From the first line to the last, print the data exactly as it appears.
━━━ Input
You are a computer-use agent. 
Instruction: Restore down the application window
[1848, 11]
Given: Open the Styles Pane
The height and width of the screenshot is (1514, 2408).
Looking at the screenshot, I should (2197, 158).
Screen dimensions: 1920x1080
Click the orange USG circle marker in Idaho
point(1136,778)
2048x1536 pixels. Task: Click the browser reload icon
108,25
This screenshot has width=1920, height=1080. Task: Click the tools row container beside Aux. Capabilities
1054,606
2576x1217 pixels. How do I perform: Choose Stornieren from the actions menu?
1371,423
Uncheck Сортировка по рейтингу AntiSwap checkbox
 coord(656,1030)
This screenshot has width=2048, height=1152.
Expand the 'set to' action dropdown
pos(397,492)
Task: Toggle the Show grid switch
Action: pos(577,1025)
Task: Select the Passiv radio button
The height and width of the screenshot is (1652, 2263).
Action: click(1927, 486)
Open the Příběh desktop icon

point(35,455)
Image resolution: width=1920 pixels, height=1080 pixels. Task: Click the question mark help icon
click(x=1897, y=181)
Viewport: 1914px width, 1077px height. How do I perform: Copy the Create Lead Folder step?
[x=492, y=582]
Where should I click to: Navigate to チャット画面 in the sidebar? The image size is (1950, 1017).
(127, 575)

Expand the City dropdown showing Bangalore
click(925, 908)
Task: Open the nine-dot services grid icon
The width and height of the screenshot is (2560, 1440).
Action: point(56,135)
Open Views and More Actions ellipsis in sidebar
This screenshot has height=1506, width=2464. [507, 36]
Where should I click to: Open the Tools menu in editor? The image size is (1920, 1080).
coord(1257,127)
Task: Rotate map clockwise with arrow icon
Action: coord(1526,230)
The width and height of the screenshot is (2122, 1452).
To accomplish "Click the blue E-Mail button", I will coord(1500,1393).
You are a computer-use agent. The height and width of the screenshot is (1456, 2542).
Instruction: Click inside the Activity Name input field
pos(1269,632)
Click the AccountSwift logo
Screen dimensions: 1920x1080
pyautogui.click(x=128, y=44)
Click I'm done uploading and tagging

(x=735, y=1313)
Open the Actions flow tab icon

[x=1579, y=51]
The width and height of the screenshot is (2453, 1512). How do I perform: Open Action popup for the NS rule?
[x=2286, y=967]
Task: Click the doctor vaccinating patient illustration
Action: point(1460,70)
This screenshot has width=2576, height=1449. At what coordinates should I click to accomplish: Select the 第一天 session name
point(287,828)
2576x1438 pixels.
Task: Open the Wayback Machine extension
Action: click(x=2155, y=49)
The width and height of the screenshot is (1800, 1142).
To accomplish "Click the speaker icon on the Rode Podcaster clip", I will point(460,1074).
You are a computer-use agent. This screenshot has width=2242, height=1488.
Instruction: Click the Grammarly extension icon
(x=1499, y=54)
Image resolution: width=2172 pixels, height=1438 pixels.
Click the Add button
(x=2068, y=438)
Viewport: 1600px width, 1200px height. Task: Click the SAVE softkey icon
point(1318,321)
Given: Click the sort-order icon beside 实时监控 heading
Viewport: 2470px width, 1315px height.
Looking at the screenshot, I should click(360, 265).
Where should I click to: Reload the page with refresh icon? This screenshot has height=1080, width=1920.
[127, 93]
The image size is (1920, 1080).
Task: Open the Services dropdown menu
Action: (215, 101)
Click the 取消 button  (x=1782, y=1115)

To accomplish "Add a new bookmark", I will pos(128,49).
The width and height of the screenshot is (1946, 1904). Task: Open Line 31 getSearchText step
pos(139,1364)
━━━━━━
» **Task output**
You are a computer-use agent. 
Instruction: Restore down the application window
[1848, 11]
Given: Open the Styles Pane
The height and width of the screenshot is (1514, 2408).
Looking at the screenshot, I should (2197, 158).
Screen dimensions: 1920x1080
Click the orange USG circle marker in Idaho
point(1136,778)
2048x1536 pixels. Task: Click the browser reload icon
108,25
This screenshot has width=1920, height=1080. Task: Click the tools row container beside Aux. Capabilities
1054,606
2576x1217 pixels. How do I perform: Choose Stornieren from the actions menu?
1371,423
Uncheck Сортировка по рейтингу AntiSwap checkbox
 coord(656,1030)
This screenshot has width=2048, height=1152.
Expand the 'set to' action dropdown
pos(397,492)
Task: Toggle the Show grid switch
Action: pos(577,1025)
Task: Select the Passiv radio button
The height and width of the screenshot is (1652, 2263).
Action: click(1927, 486)
Open the Příběh desktop icon

point(35,455)
Image resolution: width=1920 pixels, height=1080 pixels. Task: Click the question mark help icon
click(x=1897, y=181)
Viewport: 1914px width, 1077px height. How do I perform: Copy the Create Lead Folder step?
[x=492, y=582]
Where should I click to: Navigate to チャット画面 in the sidebar? The image size is (1950, 1017).
(127, 575)

Expand the City dropdown showing Bangalore
click(925, 908)
Task: Open the nine-dot services grid icon
The width and height of the screenshot is (2560, 1440).
Action: point(56,135)
Open Views and More Actions ellipsis in sidebar
This screenshot has height=1506, width=2464. [507, 36]
Where should I click to: Open the Tools menu in editor? The image size is (1920, 1080).
coord(1257,127)
Task: Rotate map clockwise with arrow icon
Action: coord(1526,230)
The width and height of the screenshot is (2122, 1452).
To accomplish "Click the blue E-Mail button", I will coord(1500,1393).
You are a computer-use agent. The height and width of the screenshot is (1456, 2542).
Instruction: Click inside the Activity Name input field
pos(1269,632)
Click the AccountSwift logo
Screen dimensions: 1920x1080
pyautogui.click(x=128, y=44)
Click I'm done uploading and tagging

(x=735, y=1313)
Open the Actions flow tab icon

[x=1579, y=51]
The width and height of the screenshot is (2453, 1512). How do I perform: Open Action popup for the NS rule?
[x=2286, y=967]
Task: Click the doctor vaccinating patient illustration
Action: point(1460,70)
This screenshot has width=2576, height=1449. At what coordinates should I click to accomplish: Select the 第一天 session name
point(287,828)
2576x1438 pixels.
Task: Open the Wayback Machine extension
Action: click(x=2155, y=49)
The width and height of the screenshot is (1800, 1142).
To accomplish "Click the speaker icon on the Rode Podcaster clip", I will point(460,1074).
You are a computer-use agent. This screenshot has width=2242, height=1488.
Instruction: Click the Grammarly extension icon
(x=1499, y=54)
Image resolution: width=2172 pixels, height=1438 pixels.
Click the Add button
(x=2068, y=438)
Viewport: 1600px width, 1200px height. Task: Click the SAVE softkey icon
point(1318,321)
Given: Click the sort-order icon beside 实时监控 heading
Viewport: 2470px width, 1315px height.
Looking at the screenshot, I should click(360, 265).
Where should I click to: Reload the page with refresh icon? This screenshot has height=1080, width=1920.
[127, 93]
The image size is (1920, 1080).
Task: Open the Services dropdown menu
Action: (215, 101)
Click the 取消 button  (x=1782, y=1115)

To accomplish "Add a new bookmark", I will pos(128,49).
The width and height of the screenshot is (1946, 1904). Task: Open Line 31 getSearchText step
pos(139,1364)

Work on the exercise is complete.